* _Task requirements_:
Every line of the data must appear again in the answer, exactly as written.
++++
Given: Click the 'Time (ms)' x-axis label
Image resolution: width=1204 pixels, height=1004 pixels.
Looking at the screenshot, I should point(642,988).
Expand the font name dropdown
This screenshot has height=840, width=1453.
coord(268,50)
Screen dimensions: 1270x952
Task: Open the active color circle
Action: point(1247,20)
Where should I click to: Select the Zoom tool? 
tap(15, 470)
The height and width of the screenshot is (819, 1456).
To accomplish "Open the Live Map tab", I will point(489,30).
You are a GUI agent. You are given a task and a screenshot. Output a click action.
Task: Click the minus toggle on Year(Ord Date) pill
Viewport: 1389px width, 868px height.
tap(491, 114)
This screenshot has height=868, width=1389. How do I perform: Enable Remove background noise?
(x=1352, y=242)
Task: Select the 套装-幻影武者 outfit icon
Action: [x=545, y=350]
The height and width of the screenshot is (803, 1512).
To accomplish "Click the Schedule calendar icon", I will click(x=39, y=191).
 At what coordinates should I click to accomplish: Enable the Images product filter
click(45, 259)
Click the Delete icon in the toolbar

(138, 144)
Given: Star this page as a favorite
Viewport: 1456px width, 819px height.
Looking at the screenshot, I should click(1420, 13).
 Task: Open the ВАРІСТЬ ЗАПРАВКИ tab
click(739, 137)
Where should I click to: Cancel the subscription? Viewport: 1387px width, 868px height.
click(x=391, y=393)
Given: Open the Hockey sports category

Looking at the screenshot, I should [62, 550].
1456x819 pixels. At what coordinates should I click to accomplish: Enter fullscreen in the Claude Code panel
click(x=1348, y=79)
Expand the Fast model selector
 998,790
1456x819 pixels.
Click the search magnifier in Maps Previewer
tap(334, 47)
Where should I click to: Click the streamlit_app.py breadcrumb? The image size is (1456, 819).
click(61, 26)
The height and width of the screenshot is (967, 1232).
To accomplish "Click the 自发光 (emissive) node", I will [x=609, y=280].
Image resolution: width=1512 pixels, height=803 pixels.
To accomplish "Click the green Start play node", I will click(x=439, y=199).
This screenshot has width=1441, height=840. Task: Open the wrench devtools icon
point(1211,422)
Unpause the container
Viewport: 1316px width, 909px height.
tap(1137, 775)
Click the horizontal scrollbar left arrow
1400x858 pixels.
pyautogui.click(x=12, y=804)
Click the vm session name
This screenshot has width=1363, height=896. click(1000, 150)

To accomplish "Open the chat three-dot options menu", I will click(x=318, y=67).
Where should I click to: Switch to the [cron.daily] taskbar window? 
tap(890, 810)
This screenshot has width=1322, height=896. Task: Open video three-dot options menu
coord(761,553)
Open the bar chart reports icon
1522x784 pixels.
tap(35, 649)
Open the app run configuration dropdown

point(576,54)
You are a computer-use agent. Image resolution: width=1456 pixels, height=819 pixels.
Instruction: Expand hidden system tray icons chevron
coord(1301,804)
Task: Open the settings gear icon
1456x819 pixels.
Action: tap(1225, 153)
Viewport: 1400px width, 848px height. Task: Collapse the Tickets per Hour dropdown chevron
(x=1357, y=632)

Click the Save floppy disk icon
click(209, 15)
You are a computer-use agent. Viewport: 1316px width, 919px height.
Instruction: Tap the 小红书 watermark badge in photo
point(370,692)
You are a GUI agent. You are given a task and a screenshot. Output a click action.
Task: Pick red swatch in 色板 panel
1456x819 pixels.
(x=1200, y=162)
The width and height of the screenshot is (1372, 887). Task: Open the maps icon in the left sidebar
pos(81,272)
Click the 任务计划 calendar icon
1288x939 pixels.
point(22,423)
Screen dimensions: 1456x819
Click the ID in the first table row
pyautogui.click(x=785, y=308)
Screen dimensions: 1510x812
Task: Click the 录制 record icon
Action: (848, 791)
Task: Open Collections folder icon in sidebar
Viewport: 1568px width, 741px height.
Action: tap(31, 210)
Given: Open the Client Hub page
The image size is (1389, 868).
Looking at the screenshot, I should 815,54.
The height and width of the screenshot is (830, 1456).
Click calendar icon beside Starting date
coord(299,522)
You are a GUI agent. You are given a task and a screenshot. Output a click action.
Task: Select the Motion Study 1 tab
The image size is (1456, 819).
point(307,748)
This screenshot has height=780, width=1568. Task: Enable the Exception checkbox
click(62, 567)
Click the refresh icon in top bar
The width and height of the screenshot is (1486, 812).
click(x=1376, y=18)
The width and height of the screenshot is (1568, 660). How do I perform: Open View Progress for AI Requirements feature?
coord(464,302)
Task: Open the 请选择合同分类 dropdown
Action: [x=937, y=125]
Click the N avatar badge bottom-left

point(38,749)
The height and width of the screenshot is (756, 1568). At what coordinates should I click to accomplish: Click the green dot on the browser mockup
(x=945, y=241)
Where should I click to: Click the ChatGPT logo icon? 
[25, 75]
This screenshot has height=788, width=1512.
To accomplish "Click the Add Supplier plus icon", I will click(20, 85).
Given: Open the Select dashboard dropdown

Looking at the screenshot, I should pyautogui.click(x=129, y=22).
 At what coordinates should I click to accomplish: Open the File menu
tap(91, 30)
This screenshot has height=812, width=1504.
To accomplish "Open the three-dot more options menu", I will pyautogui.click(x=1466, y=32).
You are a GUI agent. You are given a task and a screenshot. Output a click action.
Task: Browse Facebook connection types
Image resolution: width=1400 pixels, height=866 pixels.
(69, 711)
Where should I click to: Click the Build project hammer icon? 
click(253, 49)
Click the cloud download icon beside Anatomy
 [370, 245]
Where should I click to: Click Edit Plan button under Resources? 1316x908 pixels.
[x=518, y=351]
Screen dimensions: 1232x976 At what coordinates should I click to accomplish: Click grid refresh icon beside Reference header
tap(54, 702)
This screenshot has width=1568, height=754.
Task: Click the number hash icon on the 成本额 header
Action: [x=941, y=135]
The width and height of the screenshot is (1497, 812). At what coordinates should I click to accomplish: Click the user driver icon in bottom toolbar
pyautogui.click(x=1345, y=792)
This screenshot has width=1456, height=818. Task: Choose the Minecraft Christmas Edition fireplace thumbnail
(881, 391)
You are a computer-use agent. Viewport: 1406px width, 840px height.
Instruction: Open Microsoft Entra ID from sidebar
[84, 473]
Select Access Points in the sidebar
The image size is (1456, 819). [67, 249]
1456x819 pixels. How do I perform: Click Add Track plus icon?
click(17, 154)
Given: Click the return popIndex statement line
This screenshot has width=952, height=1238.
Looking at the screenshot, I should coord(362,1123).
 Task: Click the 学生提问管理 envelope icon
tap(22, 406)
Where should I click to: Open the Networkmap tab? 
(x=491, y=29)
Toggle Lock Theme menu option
++++
* _Output of the exercise_:
Given: Click the 'Time (ms)' x-axis label
Image resolution: width=1204 pixels, height=1004 pixels.
Looking at the screenshot, I should point(642,988).
Expand the font name dropdown
This screenshot has height=840, width=1453.
coord(268,50)
Screen dimensions: 1270x952
Task: Open the active color circle
Action: point(1247,20)
Where should I click to: Select the Zoom tool? 
tap(15, 470)
The height and width of the screenshot is (819, 1456).
To accomplish "Open the Live Map tab", I will point(489,30).
You are a GUI agent. You are given a task and a screenshot. Output a click action.
Task: Click the minus toggle on Year(Ord Date) pill
Viewport: 1389px width, 868px height.
tap(491, 114)
This screenshot has height=868, width=1389. How do I perform: Enable Remove background noise?
(x=1352, y=242)
Task: Select the 套装-幻影武者 outfit icon
Action: [x=545, y=350]
The height and width of the screenshot is (803, 1512).
To accomplish "Click the Schedule calendar icon", I will click(x=39, y=191).
 At what coordinates should I click to accomplish: Enable the Images product filter
click(45, 259)
Click the Delete icon in the toolbar

(138, 144)
Given: Star this page as a favorite
Viewport: 1456px width, 819px height.
Looking at the screenshot, I should click(1420, 13).
 Task: Open the ВАРІСТЬ ЗАПРАВКИ tab
click(739, 137)
Where should I click to: Cancel the subscription? Viewport: 1387px width, 868px height.
click(x=391, y=393)
Given: Open the Hockey sports category

Looking at the screenshot, I should [62, 550].
1456x819 pixels. At what coordinates should I click to accomplish: Enter fullscreen in the Claude Code panel
click(x=1348, y=79)
Expand the Fast model selector
 998,790
1456x819 pixels.
Click the search magnifier in Maps Previewer
tap(334, 47)
Where should I click to: Click the streamlit_app.py breadcrumb? The image size is (1456, 819).
click(61, 26)
The height and width of the screenshot is (967, 1232).
To accomplish "Click the 自发光 (emissive) node", I will [x=609, y=280].
Image resolution: width=1512 pixels, height=803 pixels.
To accomplish "Click the green Start play node", I will click(x=439, y=199).
This screenshot has width=1441, height=840. Task: Open the wrench devtools icon
point(1211,422)
Unpause the container
Viewport: 1316px width, 909px height.
tap(1137, 775)
Click the horizontal scrollbar left arrow
1400x858 pixels.
pyautogui.click(x=12, y=804)
Click the vm session name
This screenshot has width=1363, height=896. click(1000, 150)

To accomplish "Open the chat three-dot options menu", I will click(x=318, y=67).
Where should I click to: Switch to the [cron.daily] taskbar window? 
tap(890, 810)
This screenshot has width=1322, height=896. Task: Open video three-dot options menu
coord(761,553)
Open the bar chart reports icon
1522x784 pixels.
tap(35, 649)
Open the app run configuration dropdown

point(576,54)
You are a computer-use agent. Image resolution: width=1456 pixels, height=819 pixels.
Instruction: Expand hidden system tray icons chevron
coord(1301,804)
Task: Open the settings gear icon
1456x819 pixels.
Action: tap(1225, 153)
Viewport: 1400px width, 848px height. Task: Collapse the Tickets per Hour dropdown chevron
(x=1357, y=632)

Click the Save floppy disk icon
click(209, 15)
You are a computer-use agent. Viewport: 1316px width, 919px height.
Instruction: Tap the 小红书 watermark badge in photo
point(370,692)
You are a GUI agent. You are given a task and a screenshot. Output a click action.
Task: Pick red swatch in 色板 panel
1456x819 pixels.
(x=1200, y=162)
The width and height of the screenshot is (1372, 887). Task: Open the maps icon in the left sidebar
pos(81,272)
Click the 任务计划 calendar icon
1288x939 pixels.
point(22,423)
Screen dimensions: 1456x819
Click the ID in the first table row
pyautogui.click(x=785, y=308)
Screen dimensions: 1510x812
Task: Click the 录制 record icon
Action: (848, 791)
Task: Open Collections folder icon in sidebar
Viewport: 1568px width, 741px height.
Action: tap(31, 210)
Given: Open the Client Hub page
The image size is (1389, 868).
Looking at the screenshot, I should 815,54.
The height and width of the screenshot is (830, 1456).
Click calendar icon beside Starting date
coord(299,522)
You are a GUI agent. You are given a task and a screenshot. Output a click action.
Task: Select the Motion Study 1 tab
The image size is (1456, 819).
point(307,748)
This screenshot has height=780, width=1568. Task: Enable the Exception checkbox
click(62, 567)
Click the refresh icon in top bar
The width and height of the screenshot is (1486, 812).
click(x=1376, y=18)
The width and height of the screenshot is (1568, 660). How do I perform: Open View Progress for AI Requirements feature?
coord(464,302)
Task: Open the 请选择合同分类 dropdown
Action: [x=937, y=125]
Click the N avatar badge bottom-left

point(38,749)
The height and width of the screenshot is (756, 1568). At what coordinates should I click to accomplish: Click the green dot on the browser mockup
(x=945, y=241)
Where should I click to: Click the ChatGPT logo icon? 
[25, 75]
This screenshot has height=788, width=1512.
To accomplish "Click the Add Supplier plus icon", I will click(20, 85).
Given: Open the Select dashboard dropdown

Looking at the screenshot, I should pyautogui.click(x=129, y=22).
 At what coordinates should I click to accomplish: Open the File menu
tap(91, 30)
This screenshot has height=812, width=1504.
To accomplish "Open the three-dot more options menu", I will pyautogui.click(x=1466, y=32).
You are a GUI agent. You are given a task and a screenshot. Output a click action.
Task: Browse Facebook connection types
Image resolution: width=1400 pixels, height=866 pixels.
(69, 711)
Where should I click to: Click the Build project hammer icon? 
click(253, 49)
Click the cloud download icon beside Anatomy
 [370, 245]
Where should I click to: Click Edit Plan button under Resources? 1316x908 pixels.
[x=518, y=351]
Screen dimensions: 1232x976 At what coordinates should I click to accomplish: Click grid refresh icon beside Reference header
tap(54, 702)
This screenshot has width=1568, height=754.
Task: Click the number hash icon on the 成本额 header
Action: [x=941, y=135]
The width and height of the screenshot is (1497, 812). At what coordinates should I click to accomplish: Click the user driver icon in bottom toolbar
pyautogui.click(x=1345, y=792)
This screenshot has width=1456, height=818. Task: Choose the Minecraft Christmas Edition fireplace thumbnail
(881, 391)
You are a computer-use agent. Viewport: 1406px width, 840px height.
Instruction: Open Microsoft Entra ID from sidebar
[84, 473]
Select Access Points in the sidebar
The image size is (1456, 819). [67, 249]
1456x819 pixels. How do I perform: Click Add Track plus icon?
click(17, 154)
Given: Click the return popIndex statement line
This screenshot has width=952, height=1238.
Looking at the screenshot, I should coord(362,1123).
 Task: Click the 学生提问管理 envelope icon
tap(22, 406)
Where should I click to: Open the Networkmap tab? 
(x=491, y=29)
Toggle Lock Theme menu option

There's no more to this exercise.